Adversity.net
- Available in: English
- Creator: Tim Fay
- Website: adversity.net
- Launched: 1997
- Current status: Inactive (redirects to FreePeopleSearch.com)

= Adversity.net =

Anti-affirmative action website (1997–2019)

Adversity.net was a website dedicated to opposing affirmative action and other race-conscious policies. The site criticized such policies on the grounds that they adversely affect white people, and it claimed to have been established "for victims of reverse discrimination". The website was active between the years 1997 and 2019.

==History==
Adversity.net was founded by businessman Tim Fay in 1997. Fay claims that he was the victim of reverse discrimination when, in 1987, the Federal Emergency Management Agency (FEMA) prohibited his four-person firm FayComm from bidding on a potential contract.
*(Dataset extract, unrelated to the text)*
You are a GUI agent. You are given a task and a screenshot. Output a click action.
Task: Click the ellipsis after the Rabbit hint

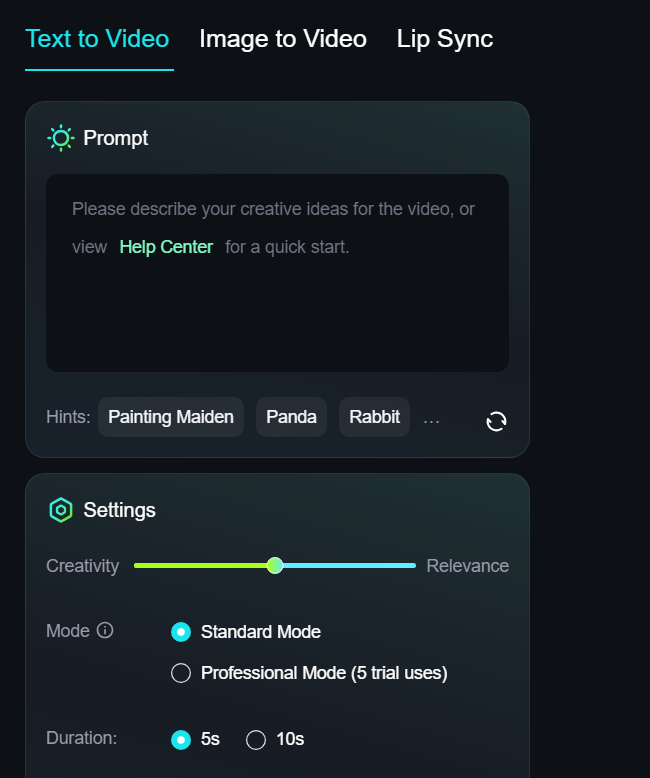[x=431, y=418]
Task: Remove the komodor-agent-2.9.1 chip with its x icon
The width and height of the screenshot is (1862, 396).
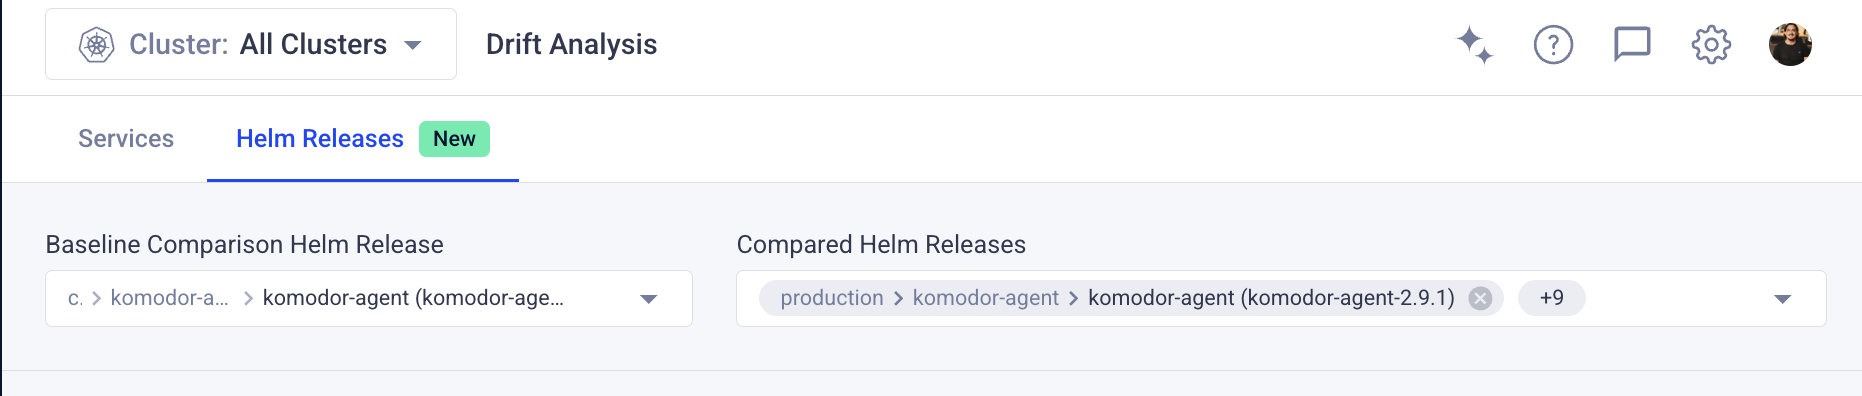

Instead, FEMA awarded the contract to Technical Resources, Inc., a 100-person firm which the government had deemed "disadvantaged."

==Reception in academia==
Sociologist Fred Pincus describes Adversity.net as "the premier site" promoting the idea that "whites are hurt" by race-conscious policies such as affirmative action. He also criticizes the site for misleadingly equating "goals" of affirmative action policies with racial quotas. Carol M. Swain wrote that adversity.net was an example of a website that was created to enable "whites who believe they have been victims of affirmative action programs to share their sense of grievance and outrage with a sympathetic audience of fellow whites."